=== Task ===
Quote the C++ inline-variable question verbatim, starting at the words "Edit: I'd like" and ending after "several times shorter.".

=== Quoted text ===
* * *

Why can't this same pattern be applied to namespace-scope variables, while functions in C++ actually are namespace-scope variables when viewing them as a special pointer?

What I can think of is using a static local variable of an inline function.

inline std::string& Hello__() { //Edit: Added the &
    static std::string hello("Hello");
    return hello;
}

#define Hello (Hello__())

Edit: I'd like to clarify my question as below.

I'm using the term 'inline' as what the compiler understands. It lets the same definition with the same name be in multiple compilations units, allowing the definition in the header. The main advantage of 'inline' is not the performance benefit as a macro function would have but the shorter compilation time from the reduced number of compilation units. It can possibly be several times shorter.

I did come out with a solution to let a variable work like an inline function. But I am still finding for a better way to do this.

* * *

=== Collected data ===
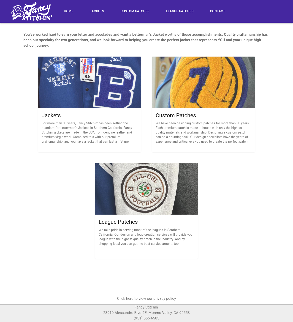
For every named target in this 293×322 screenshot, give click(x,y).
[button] (146, 298)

* * *

=== Task solution ===
Edit: I'd like to clarify my question as below.

I'm using the term 'inline' as what the compiler understands. It lets the same definition with the same name be in multiple compilations units, allowing the definition in the header. The main advantage of 'inline' is not the performance benefit as a macro function would have but the shorter compilation time from the reduced number of compilation units. It can possibly be several times shorter.